Saved data entries:
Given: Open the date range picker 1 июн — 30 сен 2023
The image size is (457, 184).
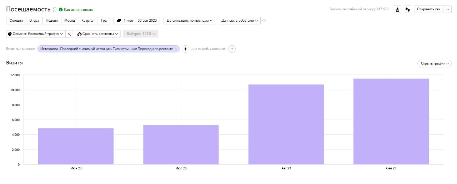Looking at the screenshot, I should tap(137, 21).
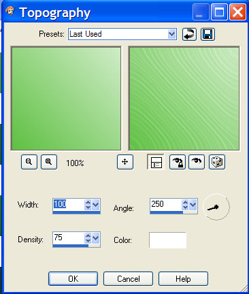Decrease Density using the down spinner
The width and height of the screenshot is (249, 294).
pos(88,241)
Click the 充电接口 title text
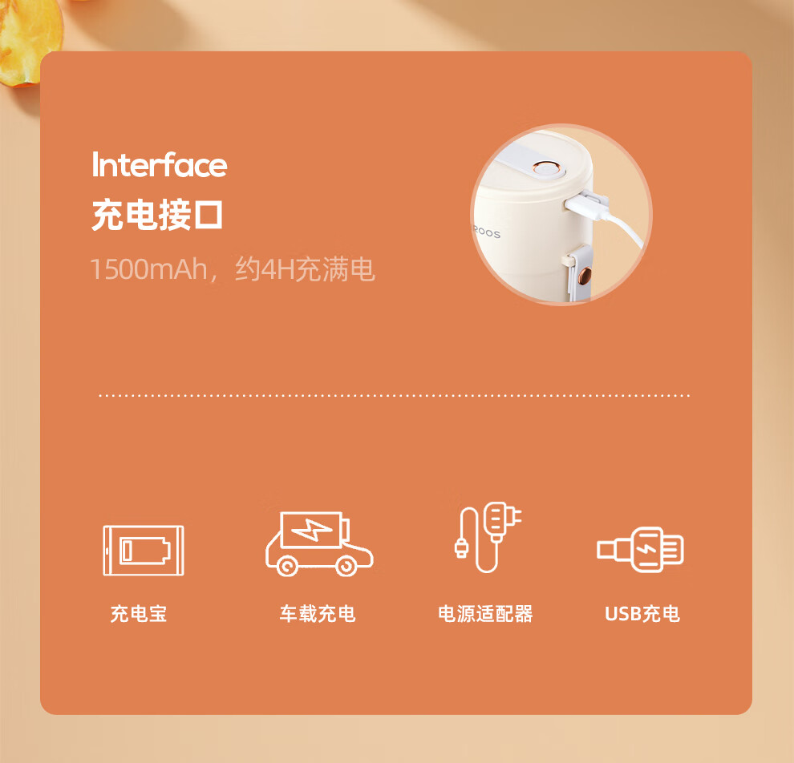This screenshot has width=794, height=763. [x=157, y=215]
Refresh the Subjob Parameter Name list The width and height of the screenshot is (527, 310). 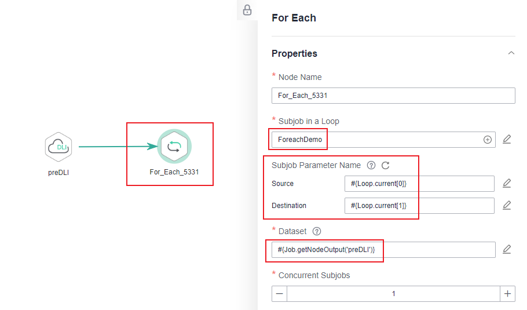(386, 165)
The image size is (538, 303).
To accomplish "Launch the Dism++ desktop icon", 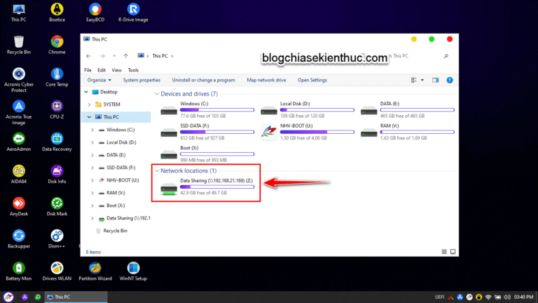I will point(57,239).
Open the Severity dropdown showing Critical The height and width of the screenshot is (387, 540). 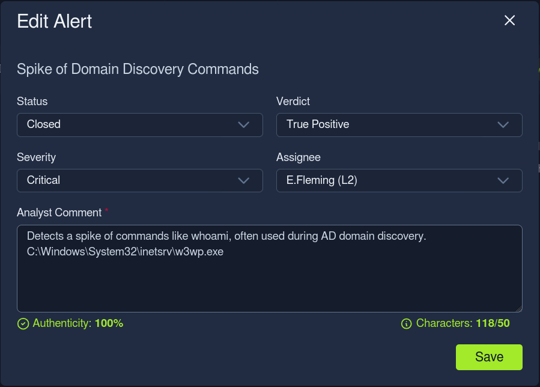pos(140,180)
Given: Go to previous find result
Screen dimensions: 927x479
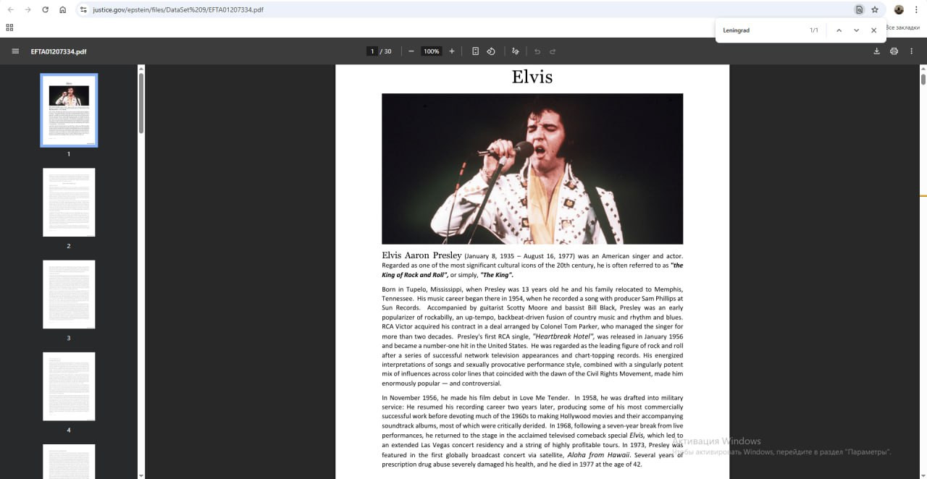Looking at the screenshot, I should [x=839, y=30].
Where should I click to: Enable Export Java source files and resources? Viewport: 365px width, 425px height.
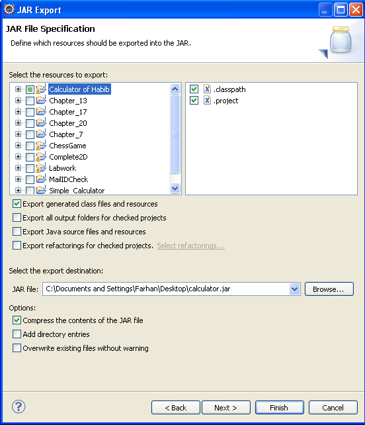pos(17,232)
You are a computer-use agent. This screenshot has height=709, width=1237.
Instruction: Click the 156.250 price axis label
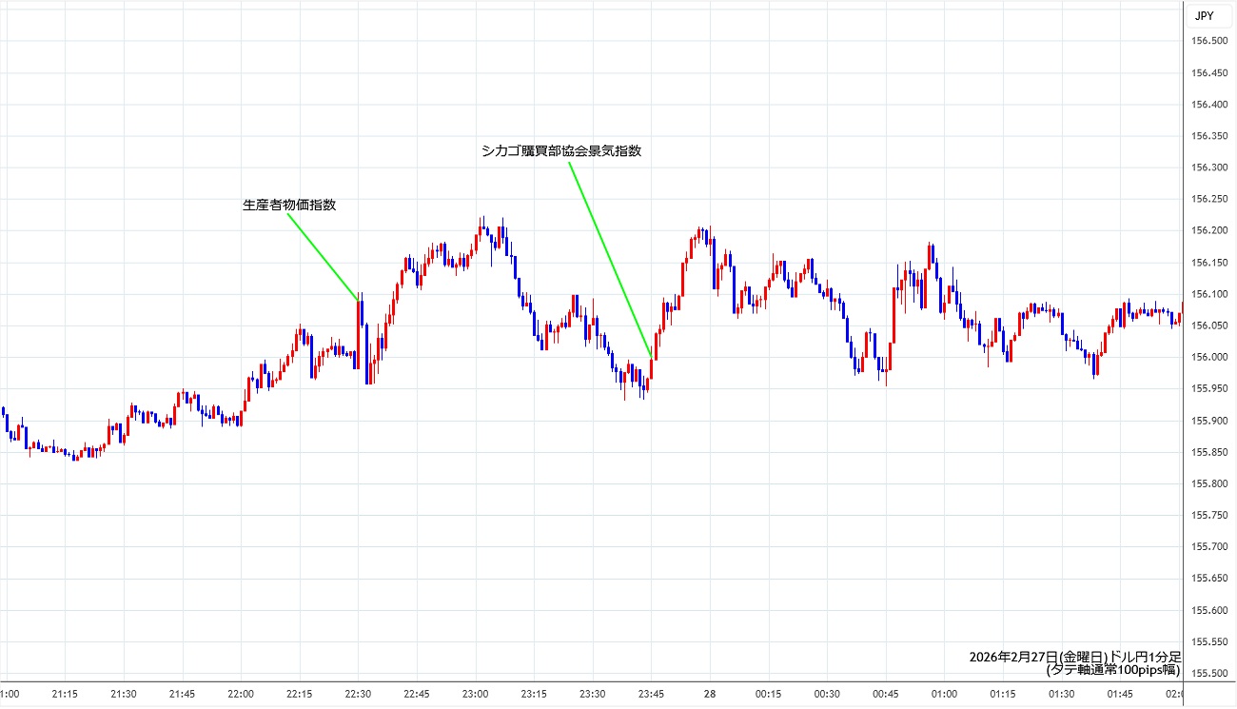tap(1208, 199)
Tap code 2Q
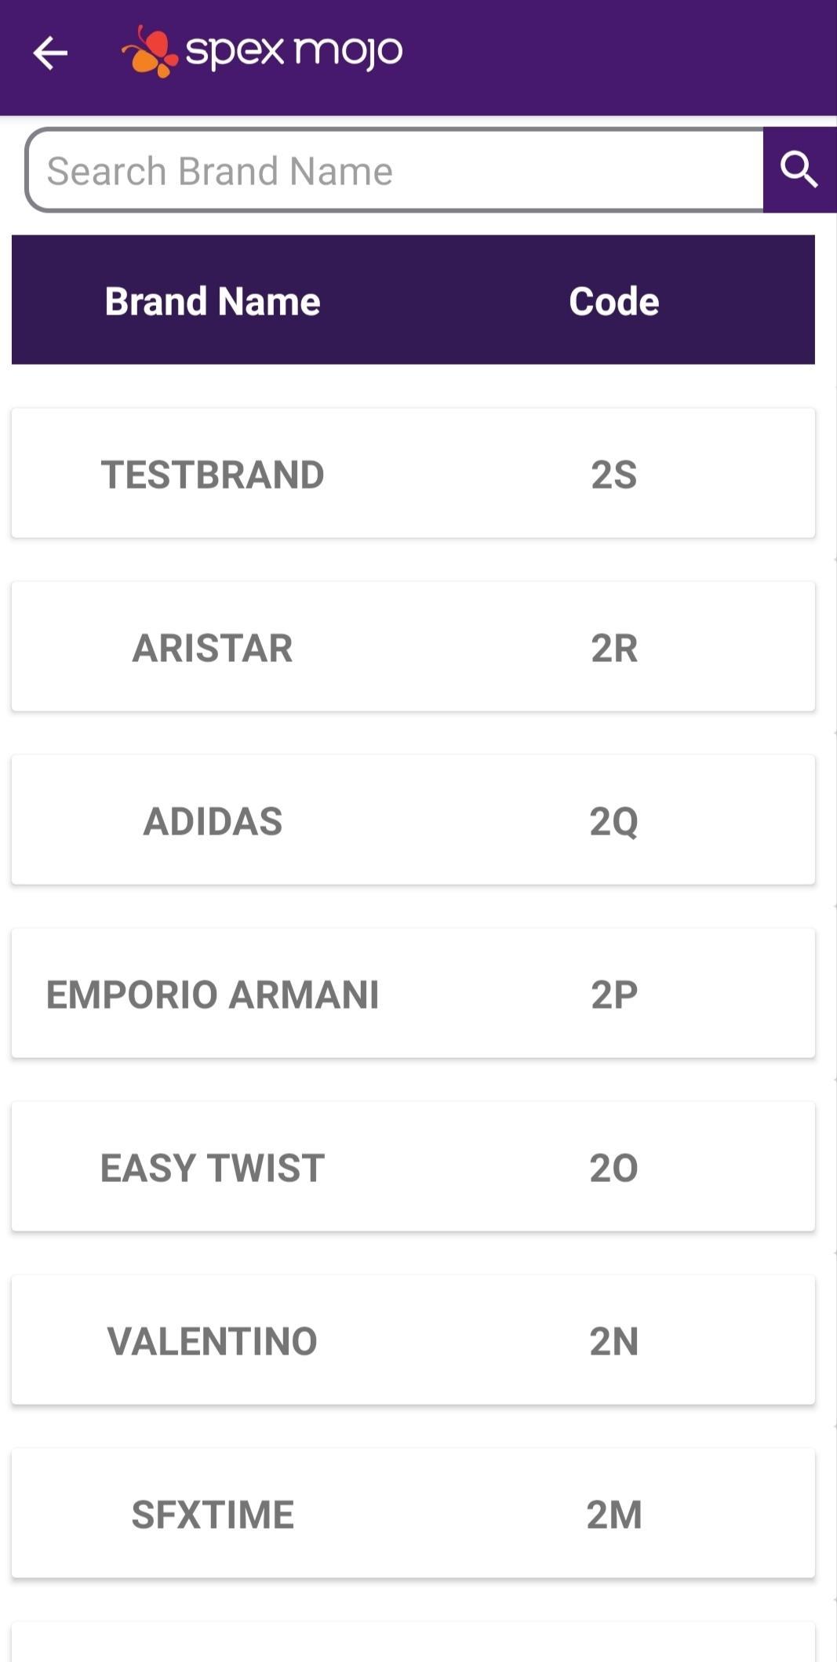The width and height of the screenshot is (837, 1662). pos(614,822)
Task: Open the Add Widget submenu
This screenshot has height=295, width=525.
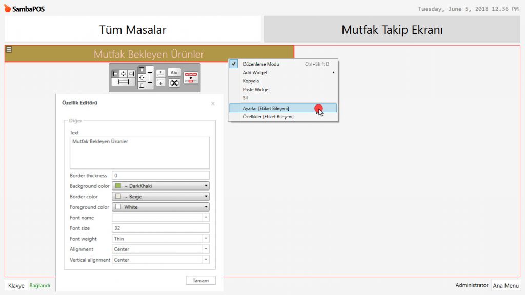Action: coord(255,73)
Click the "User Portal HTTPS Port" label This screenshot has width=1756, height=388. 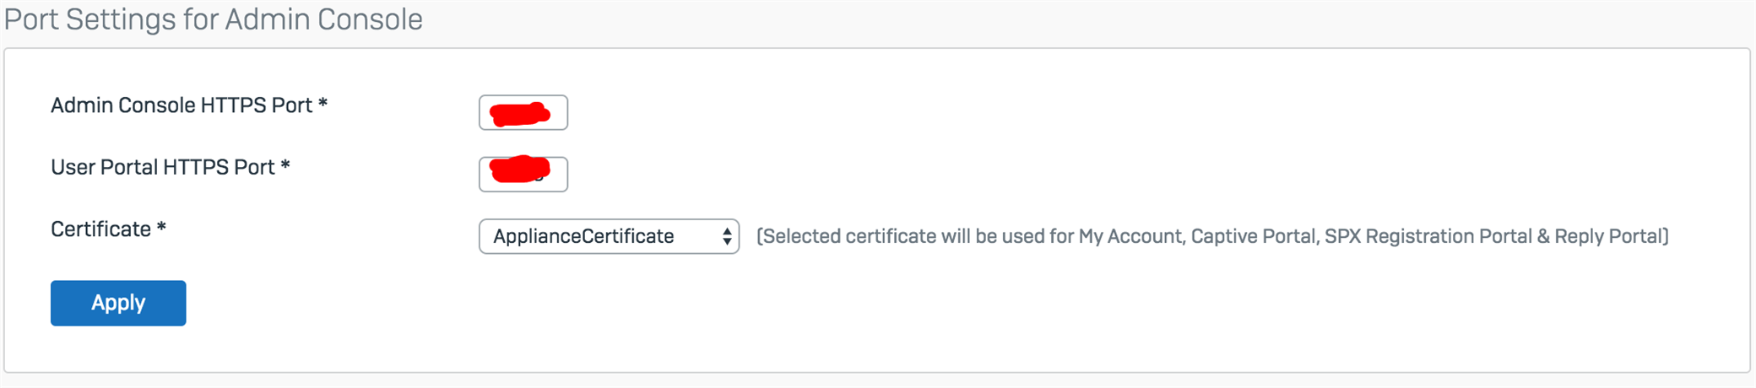[x=163, y=167]
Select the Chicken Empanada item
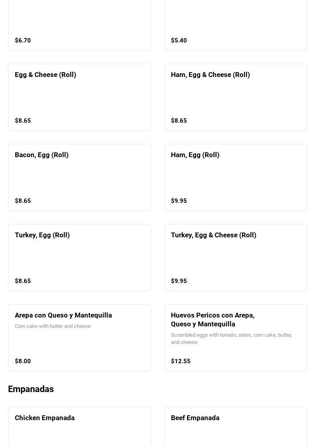Screen dimensions: 315x445 click(x=79, y=427)
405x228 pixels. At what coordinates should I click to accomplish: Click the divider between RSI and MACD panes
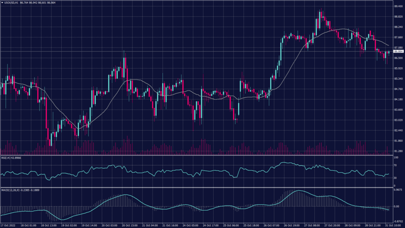tap(198, 187)
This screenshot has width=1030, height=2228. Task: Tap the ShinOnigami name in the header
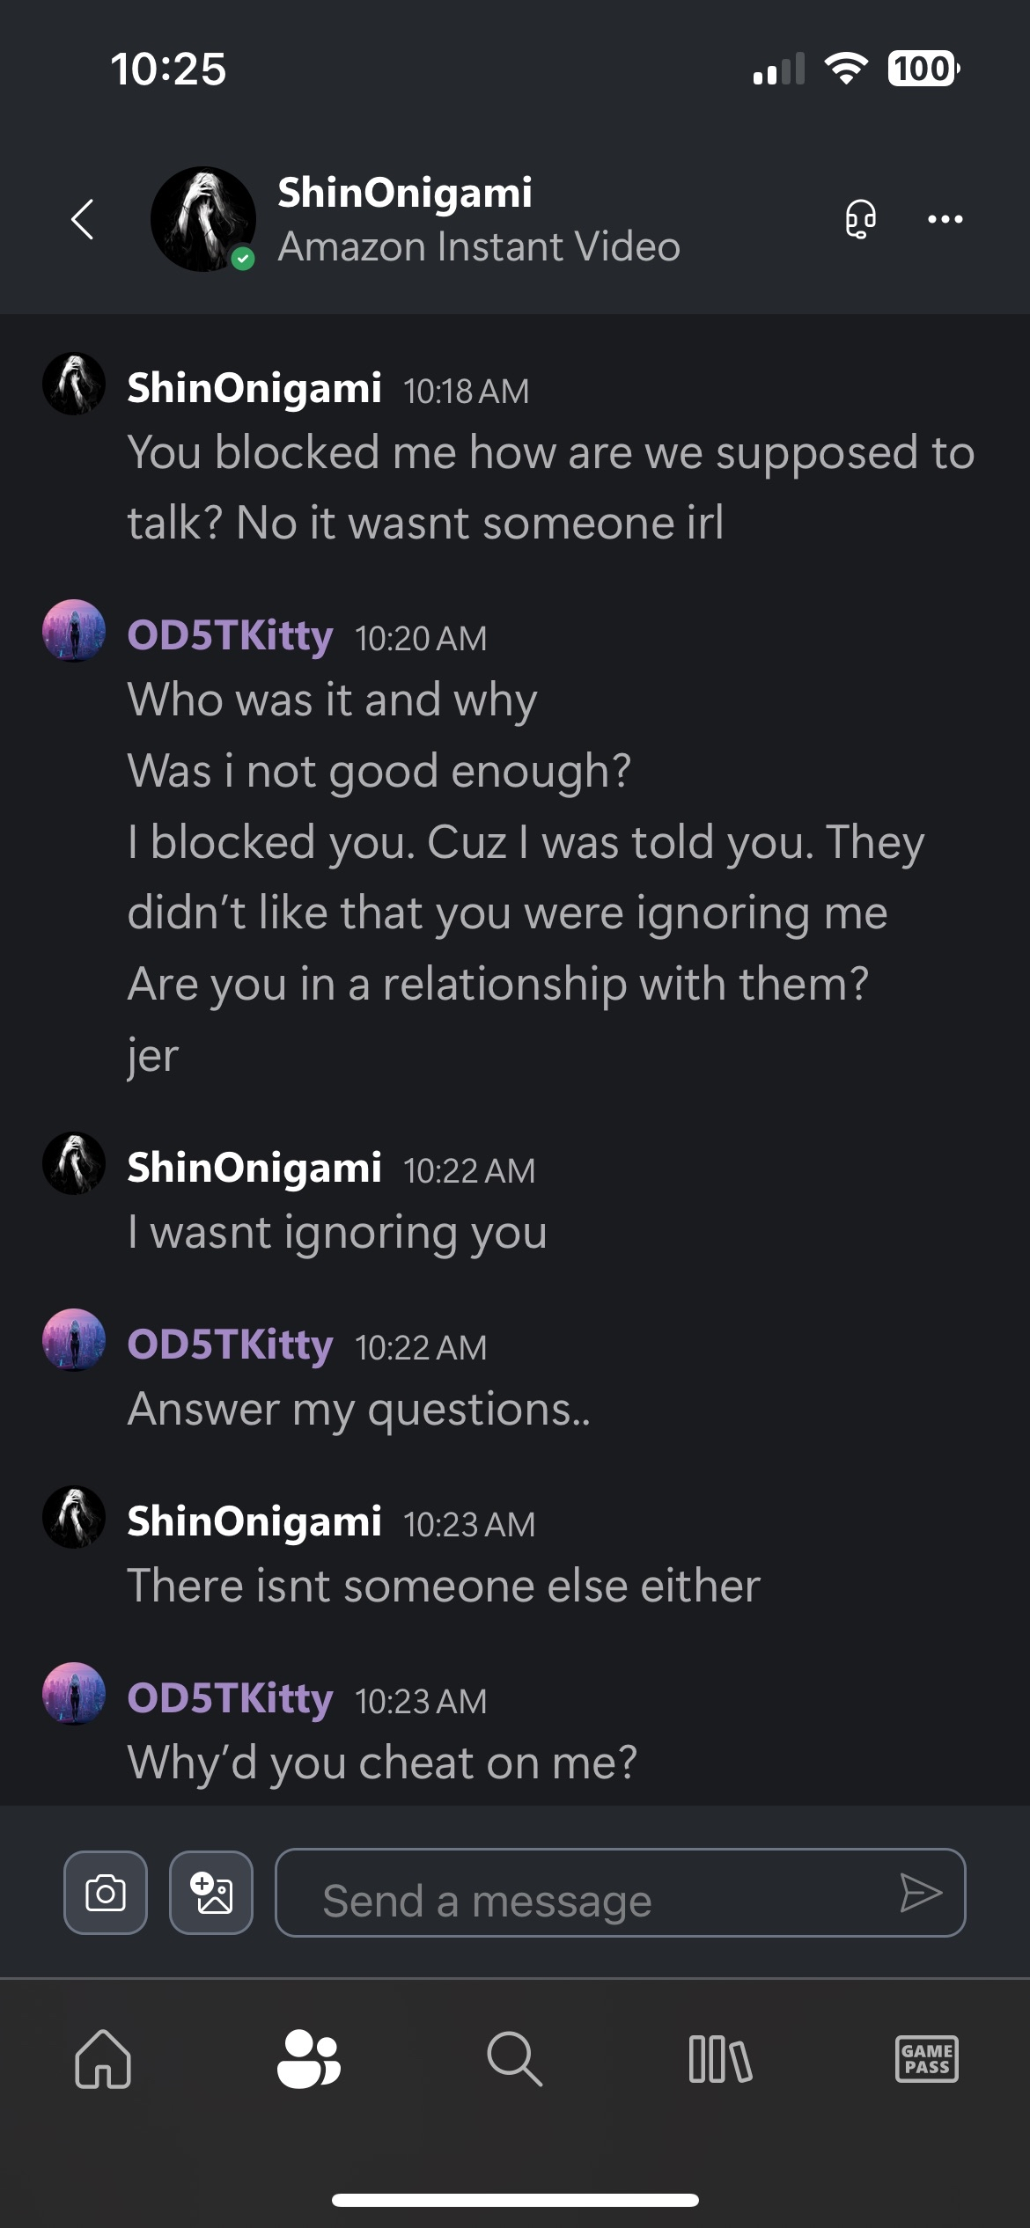point(405,193)
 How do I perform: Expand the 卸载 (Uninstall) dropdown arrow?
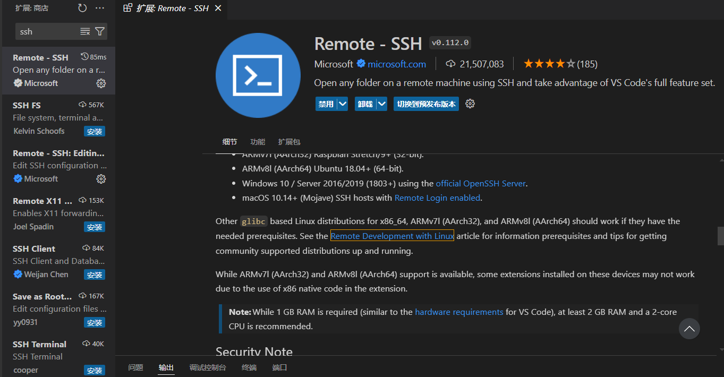click(382, 104)
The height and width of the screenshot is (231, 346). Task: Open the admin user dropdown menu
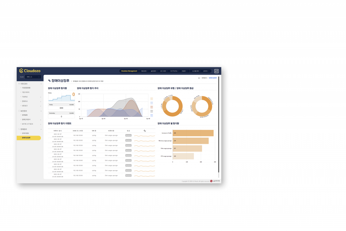coord(206,71)
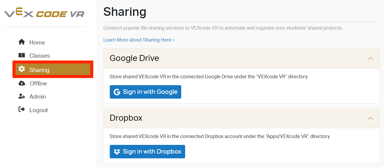Collapse the Dropbox section chevron
The height and width of the screenshot is (167, 384).
coord(370,118)
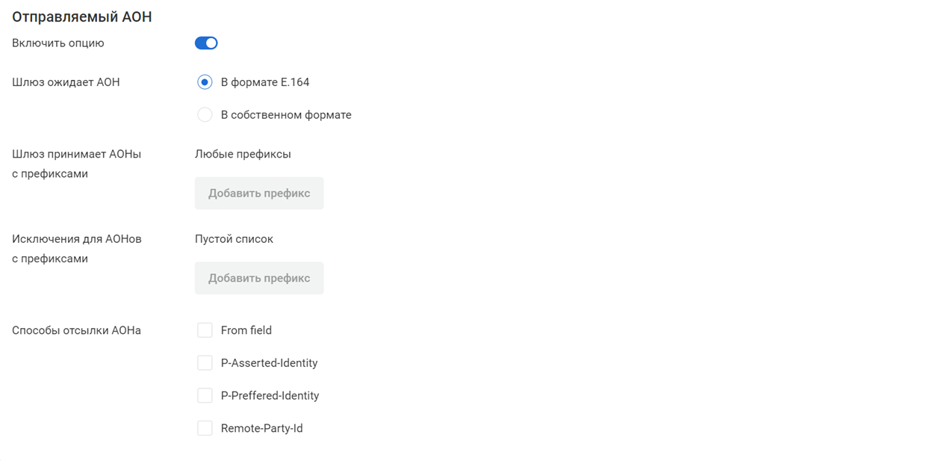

TASK ITEM:
Only the lines from the one containing "The height and width of the screenshot is (231, 346)." through the last line of the records above should be repeated, exactly and without pictures.

YOUR SOLUTION:
The height and width of the screenshot is (231, 346). Task: Open the admin user dropdown menu
coord(206,71)
Collapse the Dropbox section chevron
The height and width of the screenshot is (167, 384).
coord(370,118)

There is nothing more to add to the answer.